> How to complete this task: Once the images are set aside, print the remaining lines below exactly.

> Source data:

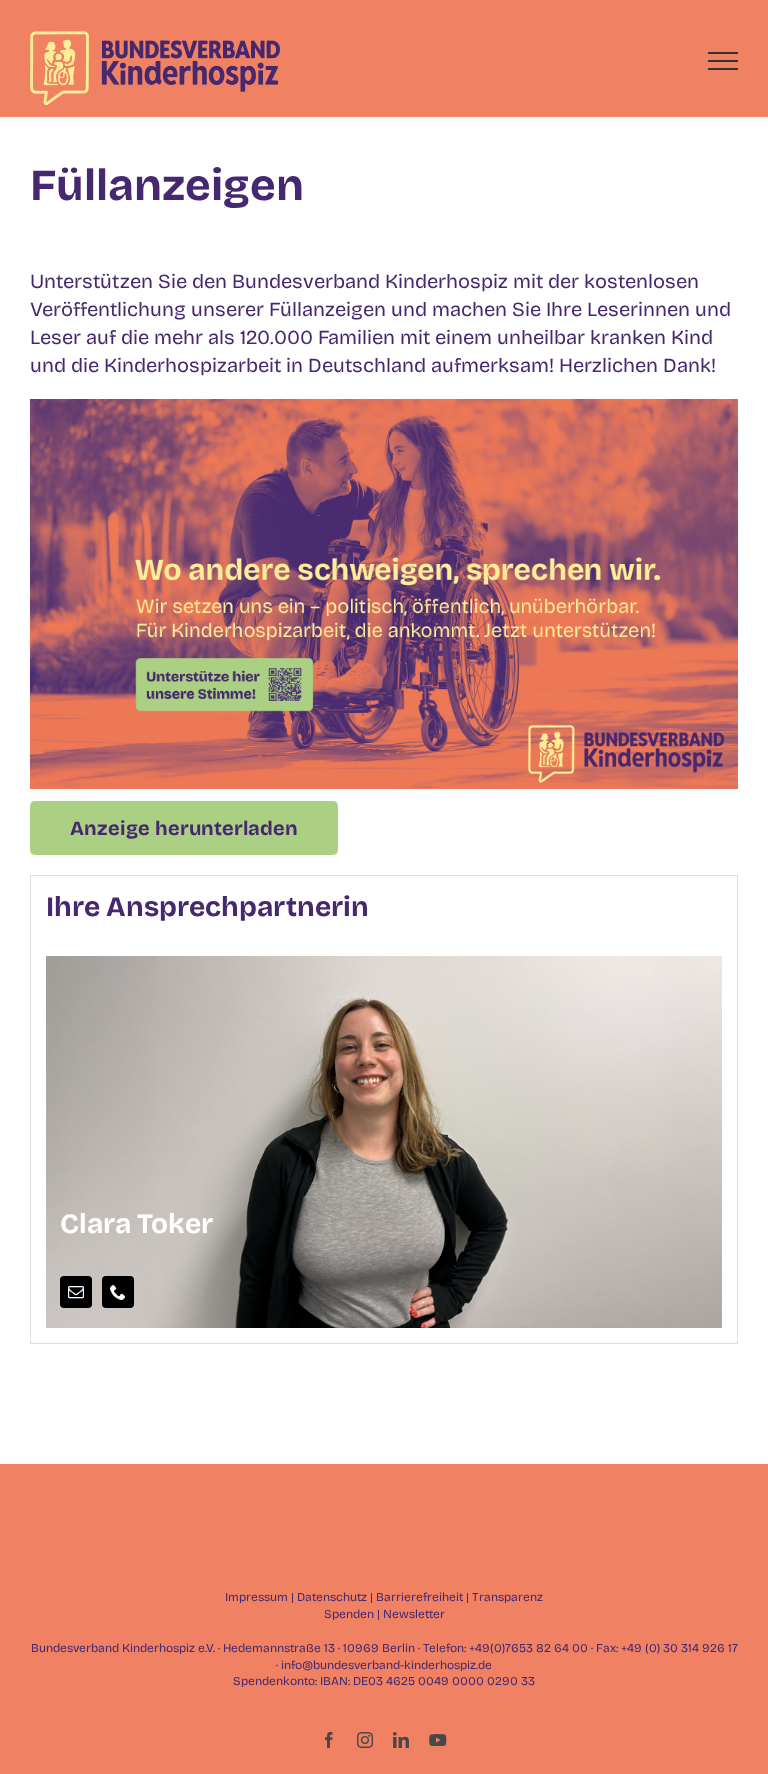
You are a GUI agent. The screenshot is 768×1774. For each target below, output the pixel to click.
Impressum (256, 1597)
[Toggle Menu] (723, 61)
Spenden (349, 1614)
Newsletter (414, 1614)
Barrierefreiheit (419, 1597)
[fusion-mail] (76, 1292)
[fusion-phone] (118, 1292)
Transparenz (507, 1597)
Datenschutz (332, 1597)
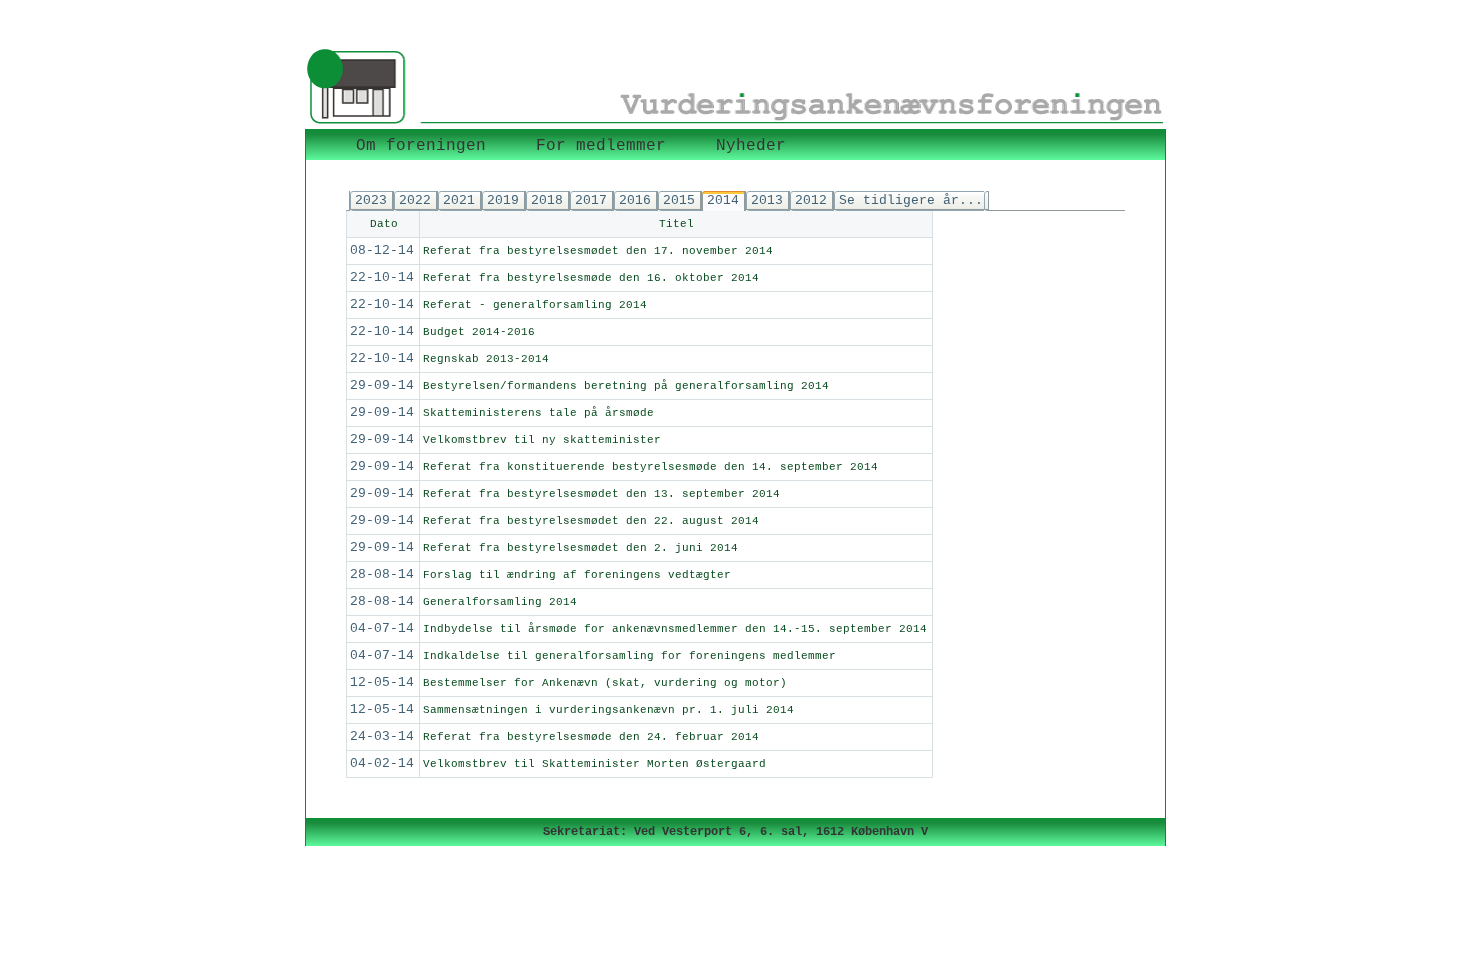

> The answer:
You are a GUI agent. The screenshot is 768×1774. For each target below, output the pixel to click.
Impressum (256, 1597)
[Toggle Menu] (723, 61)
Spenden (349, 1614)
Newsletter (414, 1614)
Barrierefreiheit (419, 1597)
[fusion-mail] (76, 1292)
[fusion-phone] (118, 1292)
Transparenz (507, 1597)
Datenschutz (332, 1597)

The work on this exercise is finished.